Come capire se è acne o follicolite?
Tre segnali indicano la follicolite da Malassezia: le lesioni sono tutte uguali, spesso prudono, e non ci sono punti neri o bianchi. Se le creme anti-acne non funzionano o peggiorano la situazione, il sospetto aumenta. L'acne vera invece ha lesioni variabili, comedoni e raramente prude. La diagnosi certa la fa il dermatologo.
I brufoli sulla schiena vengono dal sudore?
Il sudore da solo non causa l'acne, ma è un fattore aggravante importante. Quando ristagna sotto indumenti aderenti e sintetici, crea un ambiente caldo e occlusivo che favorisce l'ostruzione dei follicoli (acne meccanica). Fare la doccia subito dopo l'attività fisica e indossare tessuti traspiranti riduce parecchio le ricadute.

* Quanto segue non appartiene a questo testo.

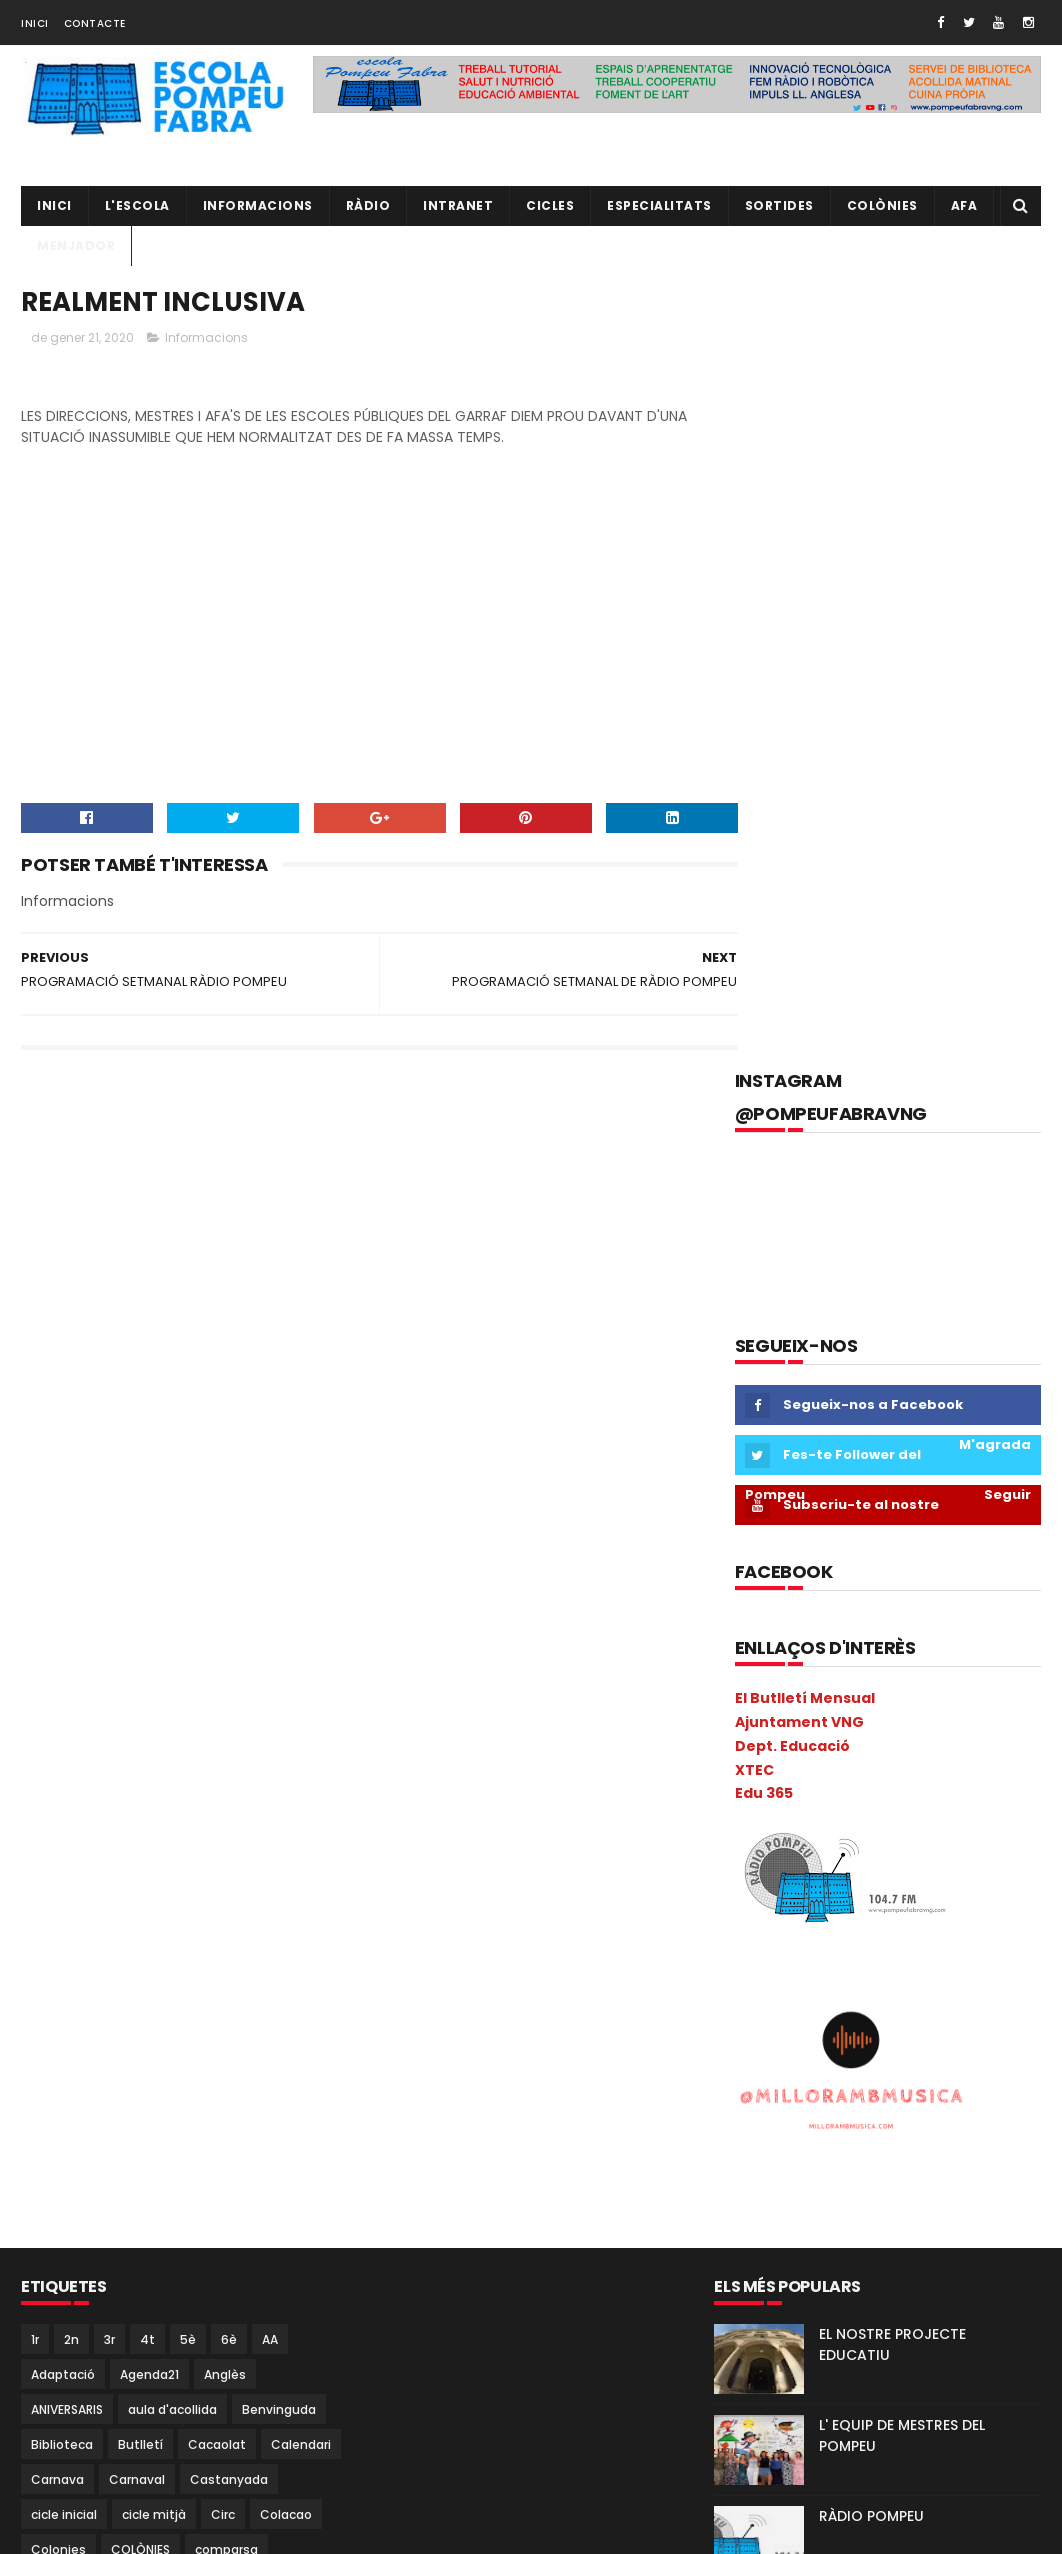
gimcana (147, 1904)
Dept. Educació (792, 963)
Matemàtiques (249, 2044)
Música (268, 2114)
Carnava (57, 1694)
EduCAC (129, 1834)
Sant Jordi (118, 2394)
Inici (35, 23)
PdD (219, 2184)
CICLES (550, 205)
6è (229, 1554)
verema (234, 2464)
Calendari (301, 1659)
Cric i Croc (238, 1799)
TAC (119, 2429)
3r (109, 1554)
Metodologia (70, 2114)
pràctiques (181, 2289)
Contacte (95, 23)
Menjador (76, 245)
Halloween (150, 1939)
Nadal (48, 2149)
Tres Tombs (68, 2464)
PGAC (273, 2184)
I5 (73, 1974)
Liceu (46, 2044)
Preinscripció (278, 2289)
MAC (164, 2044)
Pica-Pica (59, 2219)
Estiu (276, 1869)
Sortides (779, 205)
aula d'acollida (172, 1624)
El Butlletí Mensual (805, 915)
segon (193, 2394)
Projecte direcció (235, 2324)
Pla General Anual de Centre (118, 2254)
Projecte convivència (95, 2324)
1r (35, 1554)
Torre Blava (257, 2429)
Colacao (286, 1729)
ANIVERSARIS (67, 1624)
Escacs (280, 1834)
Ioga (202, 2009)
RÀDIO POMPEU (871, 1731)
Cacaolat (217, 1659)
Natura (112, 2149)
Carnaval (137, 1694)
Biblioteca (62, 1659)
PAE (122, 2184)
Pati (170, 2184)
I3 (252, 1939)
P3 (289, 2149)
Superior (56, 2429)
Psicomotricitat (216, 2359)
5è (188, 1554)
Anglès (225, 1589)
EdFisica (55, 1834)
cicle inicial (64, 1729)
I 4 (214, 1939)
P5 (79, 2184)
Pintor (131, 2219)
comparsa (226, 1764)
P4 (39, 2184)
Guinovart (62, 1939)
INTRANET (458, 205)
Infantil (198, 1974)
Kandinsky (272, 2009)
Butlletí (140, 1659)
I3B (291, 1939)
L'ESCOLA (137, 205)
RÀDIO (368, 205)
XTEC (754, 986)
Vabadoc (157, 2464)
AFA (964, 205)
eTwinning (63, 1904)
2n (71, 1554)
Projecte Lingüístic (87, 2359)
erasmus (206, 1834)
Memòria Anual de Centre (110, 2079)
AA (270, 1554)
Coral (165, 1799)
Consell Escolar (77, 1799)
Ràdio (306, 2359)
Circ (223, 1729)
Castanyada (229, 1694)
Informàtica (67, 2009)
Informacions (258, 205)
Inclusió (127, 1974)
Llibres (106, 2044)
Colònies (882, 205)
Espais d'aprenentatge (165, 1869)
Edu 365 (764, 1010)
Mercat (235, 2079)
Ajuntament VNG (799, 939)
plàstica (255, 2254)
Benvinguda (279, 1624)
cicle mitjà (154, 1729)
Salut (47, 2394)
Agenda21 (149, 1589)
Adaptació (63, 1589)
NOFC (240, 2149)
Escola (50, 1869)
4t (147, 1554)
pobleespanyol (77, 2289)
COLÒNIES (140, 1764)
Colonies (58, 1764)
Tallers (177, 2429)
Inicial (146, 2009)
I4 (37, 1974)
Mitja (149, 2114)
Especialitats (659, 205)
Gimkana (228, 1904)
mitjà (205, 2114)
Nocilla (178, 2149)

Il perossido di benzoile serve anche per il corpo?
Sì, è uno degli attivi più efficaci per l'acne truncale ed è comodo in versione detergente da risciacquo. Riduce il batterio dell'acne e l'infiammazione. Attenzione però: decolora tessuti, asciugamani e capi colorati, quindi usa asciugamani bianchi o vecchi e lascialo asciugare bene prima di rivestirti.
L'acne sul corpo lascia cicatrici?
Può lasciarle, soprattutto se spremi i brufoli o hai noduli profondi. Più spesso restano macchie scure o rosse (iperpigmentazione post-infiammatoria) che si schiariscono in mesi. Per limitare gli esiti: non spremere, proteggi dal sole e tratta l'infiammazione presto. Se compaiono cicatrici vere, consulta un dermatologo per le opzioni disponibili.
Quanto tempo ci vuole per far sparire la bacne?
Con una routine corretta, i primi miglioramenti compaiono di solito in 6-12 settimane. L'acne truncale è più lenta di quella del viso perché la pelle è più spessa e le lesioni più profonde. Se dopo tre mesi non cambia nulla, o se hai lesioni dolorose e cicatrici, è il momento di rivolgerti a un dermatologo.